While Joan Ellis’ Gay Scene had bra models, The Bra Peddlers is about Madison Avenue ad men scheming to sell a new product from Venus Bras: the Up-Cup, a falsie bra that will make flat-chested woman rise, or women who are too big squished down to conventional, less “cow-ish” size. The material, when touched with clothes over, will fool any person that it’s a real breast — they even have nipples!
Ted Griffen gets the account, moved from sporting goods — it’s a big promotion, and he’s in line to take over the company when the Boss retires, or keels over. Thing is, he soon finds out that part of the unspoken deal is that Ted’s wife will sleep with the Boss whenever he feels the urge. Seduced by big money and a future mansion, Ted and his wife, Hazel, agree to this, much to Hazel’s dismay. But she fears her husband may get fired if she says no, and she does want a better life for her kids. This is a common softcore theme: women sleeps with the boss or clients so better her husband’s job position…one of Silverberg’s Mark Ryan books, Company Girl, is about this, which I will get to next month, I hope…

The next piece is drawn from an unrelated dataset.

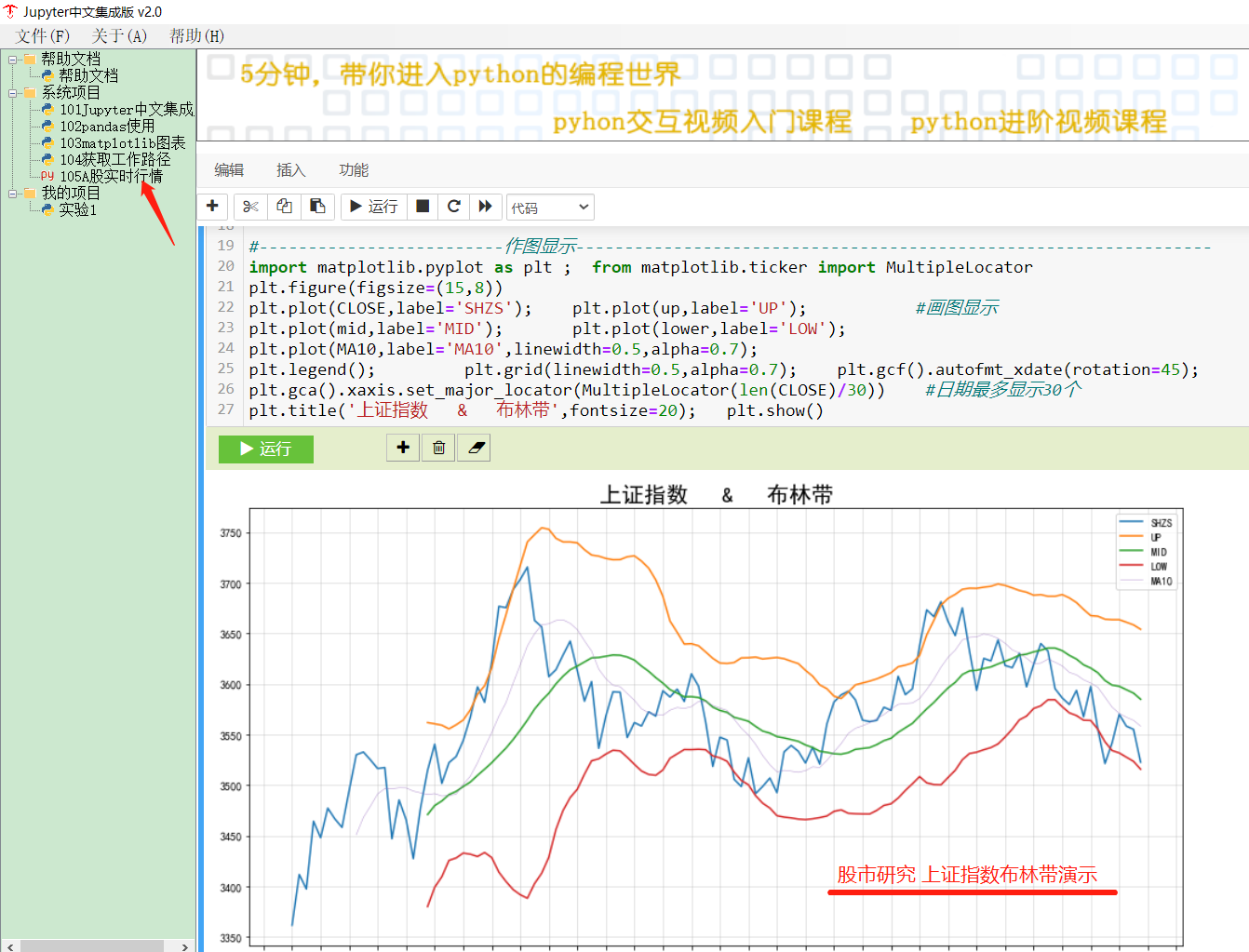Click the circular restart kernel icon
This screenshot has width=1249, height=952.
coord(454,206)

Besides, she has cheated on Ted and he knows…she doesn’t know that he has regular extra-marital sex: there’s his secretary, who comes in and lays on the couch when he needs it…Ted justifies sex this way: with his wife, it’s about ten years of marriage and love; the secretary is just for tension release in his high-tension job.

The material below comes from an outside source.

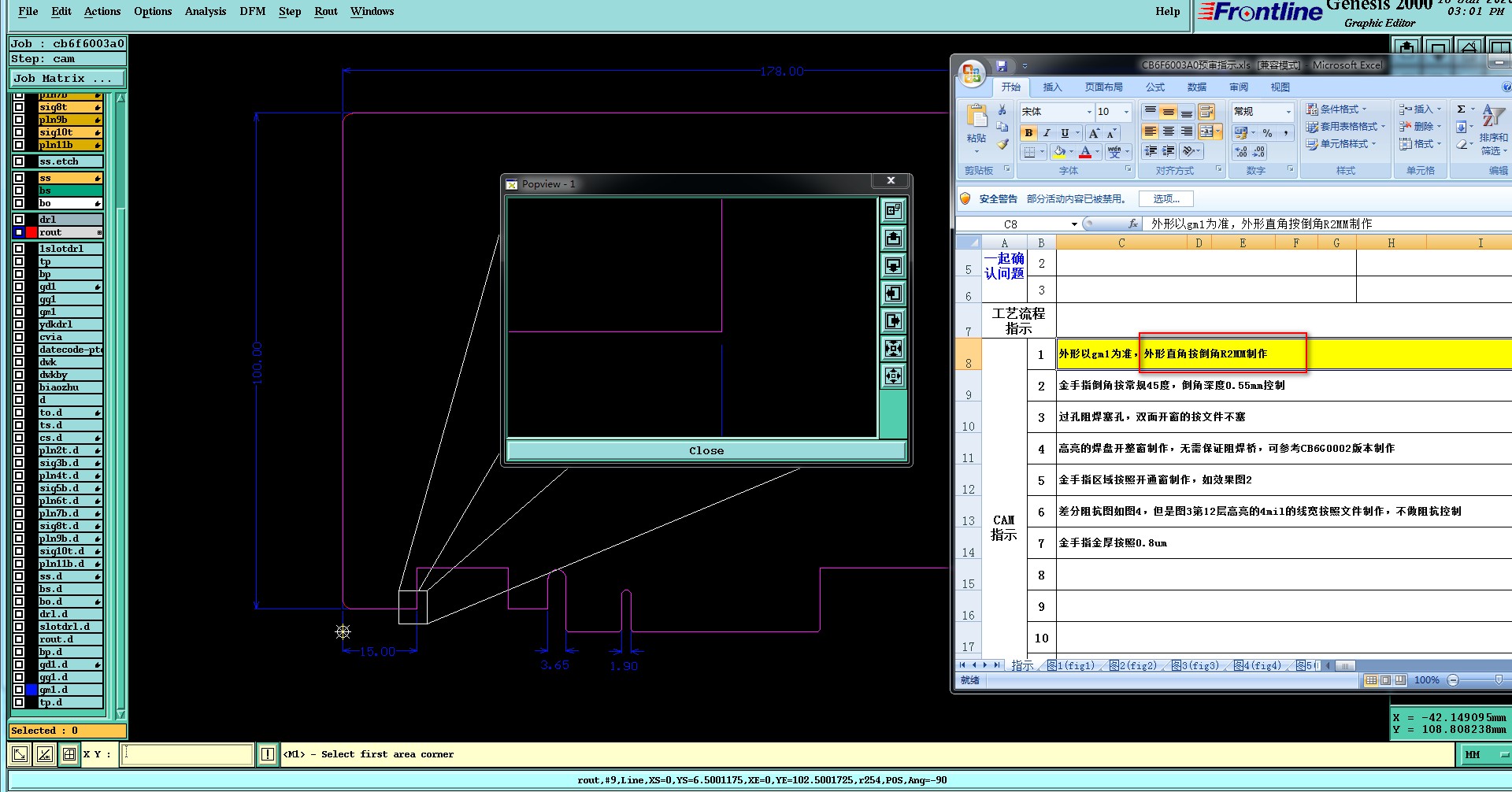
Task: Click the Job Matrix button
Action: tap(67, 79)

There’s the occasional woman here and there, too, like one of the senior copywriters, now on the Up-Cup account, who wants to re-kindle an affair that ended three years ago. Ted has no interest, so this woman sets out to destroy him.
Another copyrighter, a 26-year-old “frigid virgin,” breaks down at the Christmas party after too much booze, wondering what is wrong with her, why he goes frigid whenever a man tries to make her. Plus, she feels digusted by the whole advertising biz and the lies they push on the public. All she wants is to be a houswife and mother, but how will she ever get a husband and have kids when she is afraid to try sex, or has no desire for it?
Ted, drunk too, says he will de-flower her in his office for her own good. At frst she resists but then gives in, and feels disgusted after. Over the holiday weekend, she commits suicide.
There seem to be a lot of suicides (Sin Servant, Convention Girl) or attempted suicides (Connie, Unwilling Sinner, Party Girl) in Silverberg’s softcores, not unlike the suicide in Thorns and other SF works.
The Bra Peddlers is not as good as his other Mad Ad men novel, Woman Chaser, reviewed here, but it is a good, very swift read. I got through it during the one and a half hour train ride to Tijuana. Like Woman Chaser and Orrie Hitt’s Tell Them Anything, reviewed here, these books all read like epsiodes of AMC’s Tv show, Mad Men.
After the suicide of the copywriter, Ted does start to garner a conscience and guilt…and when a lab report comes back that indicates the material in the Up-Cup may cause breast cancer, he decides not to bury the info — but Venus Bras and his Boss do: they are willing to take the chance of harming women in favor of the revenue the product will bring in.
Yep, Ted loses his job. He doesn’t care. He goes home. His wife thinks he was fired because sh erefused to sleep with the boss anymore, but he tells her otherwise. They decide to give their marriage a second go without the temptations of money and material things.
The 1973 Reed Nightstand reprint is The Venus Affair by Jeremy Dunn (John Dexter’s 70s name).